Meals for Week of January 16, 2012

I decided to go with the January healthy eating trend this week and provide you with a variety of low fat, low calorie and nutrient packed recipes.  I suppose I try to always do that, but this week I have more than a few that fall into that category.  I like that I'm finding more and more recipes like these that are naturally low calorie with not so much use of processed low fat or low calorie ingredients.
I also wanted to share this handy chart for making recipe substitutions that can help make something healthier.

This week I have several recipes that include cannellini beans as an ingredient.  They are basically a white kidney bean frequently used in Italian cooking. Like many beans they are low fat, high in fiber and protein. Contain minerals and B vitamins.  Give one of these recipes a try this week!

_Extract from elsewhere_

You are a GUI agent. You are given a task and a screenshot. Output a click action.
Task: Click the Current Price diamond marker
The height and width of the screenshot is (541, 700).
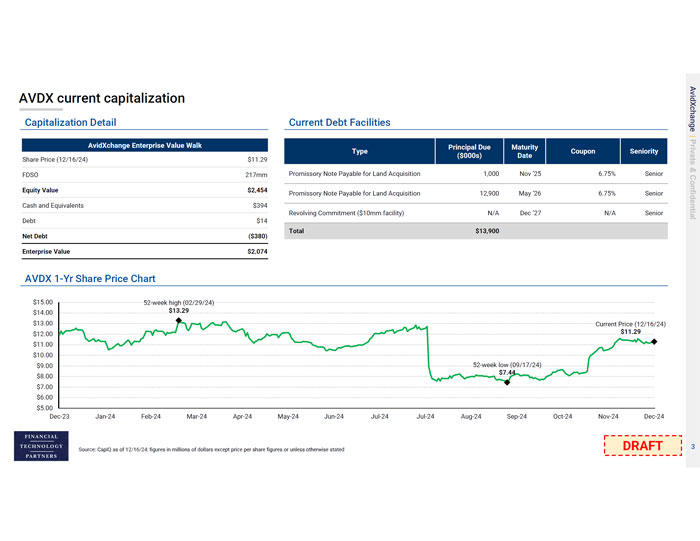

Meals for the Week of January 16, 2012  

Beef Stew with Noodles- The key to this recipe is the meat is cut into small pieces which allows it to cook quicker.  Stew meat you find in the store will be cut in larger cubes and would need more cooking time to get tender, so cut them into smaller pieces.

Quesadilla Pie- Great way to use leftovers, and actually perfect for leftovers from tacos.  Serve with salad for an easy meal.

Cornmeal Crusted Tilapia- Very easy and just lightly pan fried in a little oil, you could serve this with salsa and black beans as suggested in the recipe or with salad and roasted vegetables.  You could even make smaller pieces of fish and use it for fish tacos.

Paprika Shrimp Green Bean Saute
- Shrimp are always so quick and easy to fix on a weeknight. 

Japanese Mums Chicken- Funny name, when you see the recipe, there is a story behind the name. This is a chicken that has a soy sauce, balsamic vinegar and garlic glaze.  It sort of reminds me of Filipino adobo.
Slow Cooked Sweet Barbacoa Pork- This is a two step process so it’s not exactly the kind of thing you can just cook in the crock pot while you’re not home, but you could do it on a weekend and then it’s ready for you to eat during the week. 

15 Minute Creamy Avocado Pasta- Meatless, super easy to whip up pasta with a creamy avocado sauce.  There’s actually no cream, it’s just the avocado that creates a creamy sauce. 

White Chicken Chili- A healthy and filling chili using white kidney beans (aka Cannellini beans) and chicken. 

Homemade Spinach Manicotti- This is something you can make on a weekend and re-heat leftovers.  It takes a little extra time to prepare each element, but it’s well worth it. 

Chicken with Green Curry Sauce- If you are interested in trying to make your own Indian food, this is a super easy recipe to start with.  You may already have some of the ingredients on hand, the garam masala is not too hard to find these days. 

Cannellini Beans with Wilted Greens- Good side dish with plenty of healthy greens and protein rich cannellini beans.  You can simplify the recipe with canned beans that don’t need the overnight soaking.  Spinach or any other green like kale or collard can be used too.